2. Applications of AI and Remote Sensing for Archaeological Research
Applications of AI and remote sensing for archaeological research is still in its beginning, as this is illustrated in the literature research that was applied.
In this entry of AI and RS for archaeological research, two focus areas were predetermined, which are RS for archaeological research, and AI for archaeological research. This second search was also conducted using the Scopus engine database and the Dimensions engine during the same period that the remote sensing search took place, as referred above. The search was based on TITLE-ABS-KEY (artificial AND intelligence AND “archaeol*” OR “archeol*”) AND PUBYEAR > 1999. The results were again only from 2000 and onwards. Regarding the search on Dimensions, the keyword “artificial intelligence AND “archaeol*” OR “archeol*” was used, and the results were again limited to articles from 2000 to the present, and the search category was set to “Archaeology” and “History, Heritage and Archaeology”.

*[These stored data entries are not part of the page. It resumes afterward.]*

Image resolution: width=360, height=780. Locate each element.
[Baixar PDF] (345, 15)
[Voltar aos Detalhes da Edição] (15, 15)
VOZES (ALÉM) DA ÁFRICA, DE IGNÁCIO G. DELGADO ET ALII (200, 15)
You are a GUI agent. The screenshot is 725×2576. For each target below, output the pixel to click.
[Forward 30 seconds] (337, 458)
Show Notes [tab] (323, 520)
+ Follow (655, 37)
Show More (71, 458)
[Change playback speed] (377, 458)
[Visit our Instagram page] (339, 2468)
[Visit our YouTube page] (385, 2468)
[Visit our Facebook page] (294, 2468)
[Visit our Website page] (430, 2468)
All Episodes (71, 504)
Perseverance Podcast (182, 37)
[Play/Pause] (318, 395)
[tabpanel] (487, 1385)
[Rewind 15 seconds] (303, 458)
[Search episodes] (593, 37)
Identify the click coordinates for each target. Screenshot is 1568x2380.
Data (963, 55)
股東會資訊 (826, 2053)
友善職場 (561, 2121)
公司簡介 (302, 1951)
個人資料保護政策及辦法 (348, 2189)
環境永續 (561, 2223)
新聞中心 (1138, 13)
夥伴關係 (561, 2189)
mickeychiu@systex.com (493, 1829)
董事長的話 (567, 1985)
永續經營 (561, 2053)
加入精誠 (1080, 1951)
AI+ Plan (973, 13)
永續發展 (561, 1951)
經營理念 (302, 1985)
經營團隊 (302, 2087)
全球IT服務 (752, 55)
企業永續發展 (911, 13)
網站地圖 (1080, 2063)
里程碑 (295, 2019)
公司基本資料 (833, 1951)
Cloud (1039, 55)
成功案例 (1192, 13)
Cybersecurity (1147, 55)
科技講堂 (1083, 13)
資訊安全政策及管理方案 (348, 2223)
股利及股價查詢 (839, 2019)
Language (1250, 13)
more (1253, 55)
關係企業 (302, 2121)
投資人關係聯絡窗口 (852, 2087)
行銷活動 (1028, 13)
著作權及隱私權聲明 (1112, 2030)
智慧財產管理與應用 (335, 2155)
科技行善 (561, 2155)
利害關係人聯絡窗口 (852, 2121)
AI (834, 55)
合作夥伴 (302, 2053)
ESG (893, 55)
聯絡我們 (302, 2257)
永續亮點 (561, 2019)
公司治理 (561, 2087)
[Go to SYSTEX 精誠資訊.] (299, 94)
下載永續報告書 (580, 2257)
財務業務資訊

Results show a general trend of fluctuating publications (Figure 2), while the number of papers between the two searches related to artificial intelligence in archeology differs. More specifically, in the Scopus survey of 2020, there appears a peak of publications in contrast to the Dimensions survey, where the publications are quite high, but not as significant as in 2018 or the current year (2022).
Figure 2. Annual publications of artificial intelligence in archaeology since 2000 (
a) source: Scopus.com, (accessed on 15 October 2022), (
b) source:
https://www.dimensions.ai (accessed on 10 November 2022).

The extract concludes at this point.